Luckily, my office has health insurance, so all costs are covered. But if not? I might have to sell stocks or take from my emergency fund, which means my finances would be greatly affected.

From there I realized: insurance is not for investment, but for protection. Because in life, we can’t always control what happens. What we can control is how we are ready to face it.

But don’t just buy insurance! Many people are “trapped” into buying insurance products that they don’t actually need. I always use this principle:

  • Health insurance: Mandatory. If your office provides it, check whether the coverage is sufficient. If not, find one that suits your needs.
  • Life insurance: Important if we have dependents (family, children, spouse). If you are still single and have no one dependent on you? You can skip it for now.
  • Other insurance (vehicle, home, etc.): Depends on the situation. If you have assets that are valuable and vulnerable to risk, insurance can be a smart solution.

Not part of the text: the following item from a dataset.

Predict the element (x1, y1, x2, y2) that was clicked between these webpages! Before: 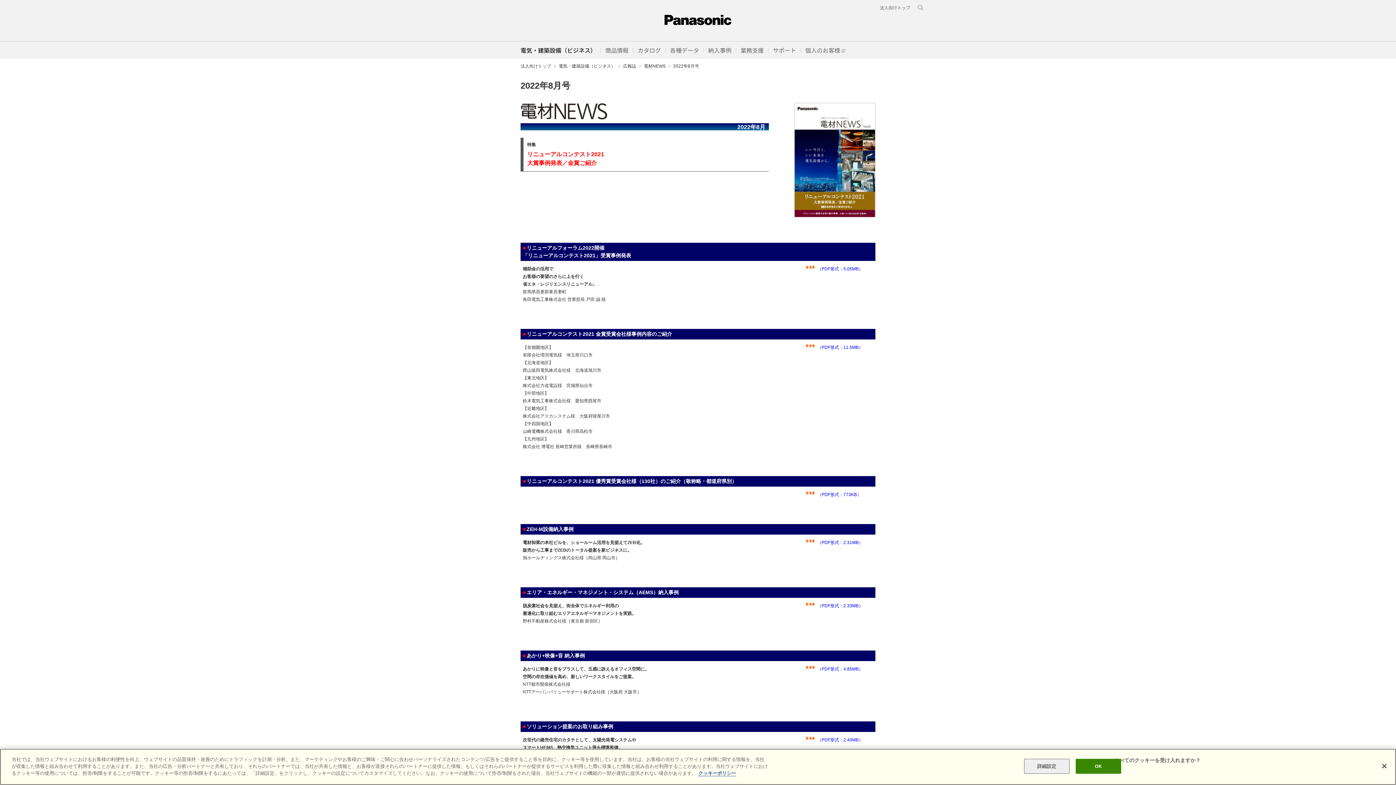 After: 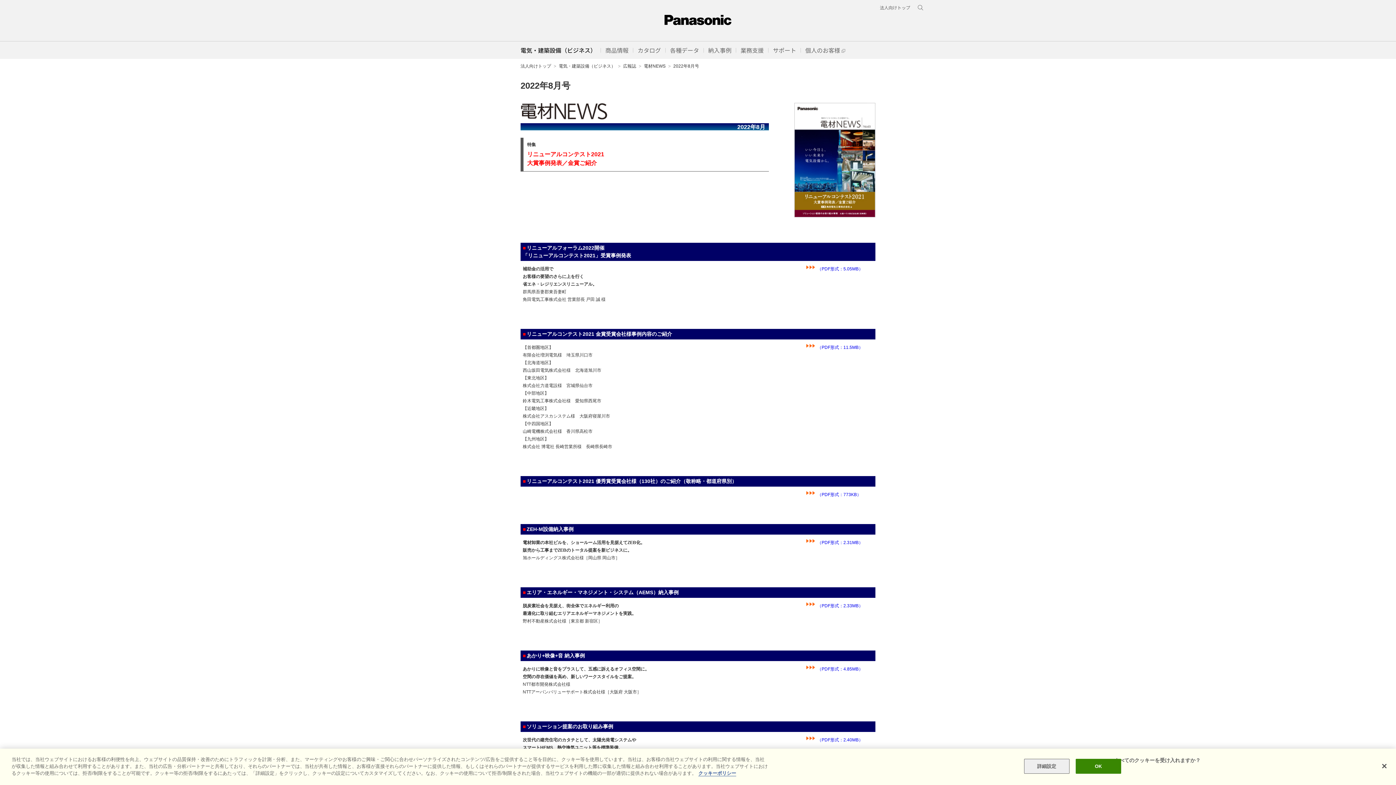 Action: bbox: (817, 492, 861, 497) label: （PDF形式：773KB）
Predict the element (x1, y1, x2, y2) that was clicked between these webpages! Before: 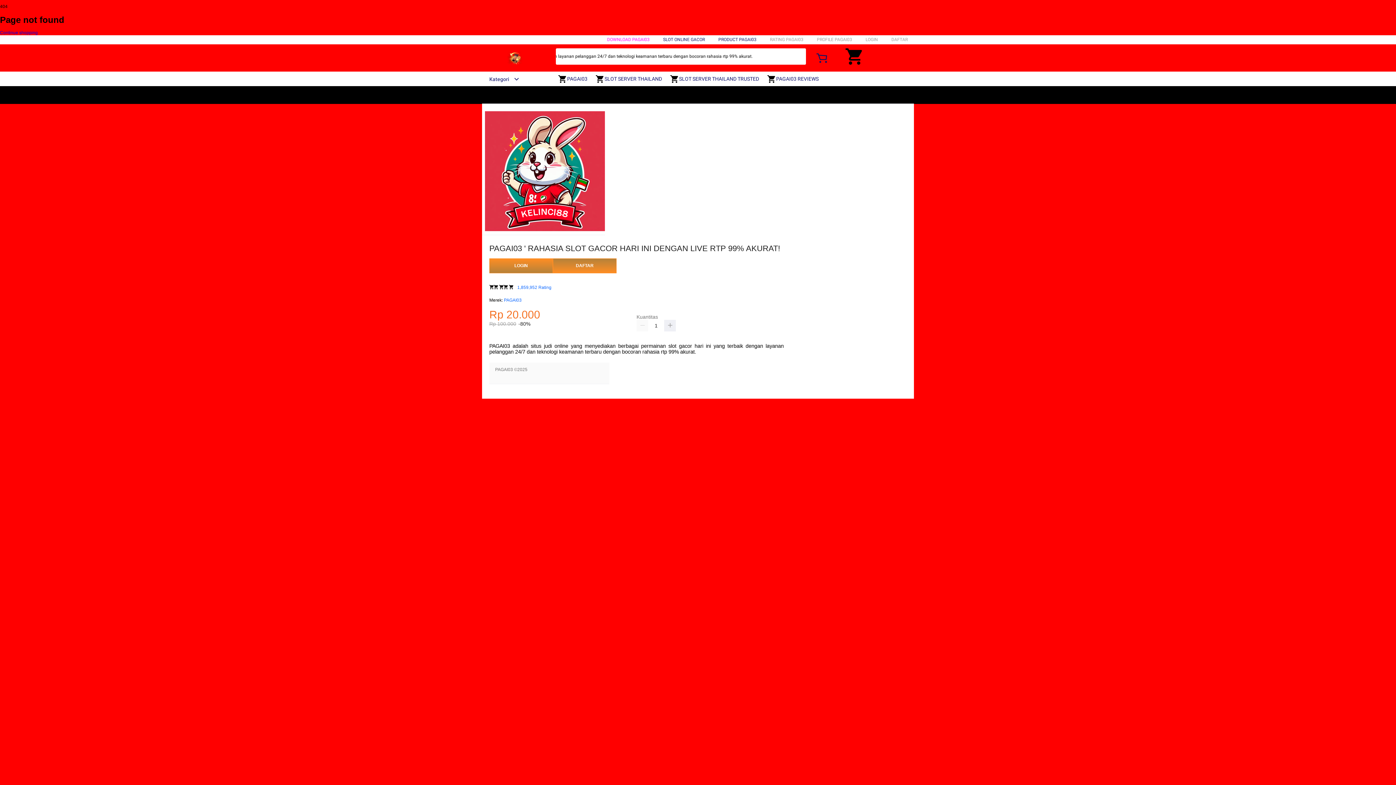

4. So, Where Should I Start?

For me, the order is simple:

  1. Create an emergency fund first – at least 3-6 months of expenses. This is the main priority before thinking about investment or insurance.
  2. Make sure you have basic protection – if you have health insurance from work, double check that it is sufficient. If not, find one that is.
  3. Start investing slowly – don’t wait for “later” or when you have more money. You can start with mutual funds or blue chip stocks with small capital.

The biggest mistake I made in the past was overthinking and being afraid to start. In fact, the sooner we act, the greater the impact in the future.

Now, I’m not saying that I’m a financial expert or have a portfolio of billions. But at least, I’m no longer living paycheck to paycheck, and I know that if something happens tomorrow, I won’t panic.

So for those of you who are still confused, remember this: there is no perfect financial decision, but doing nothing is much worse. Start small, learn slowly, and don’t be afraid of making mistakes. Because in the world of finance, what matters is consistency, not perfection.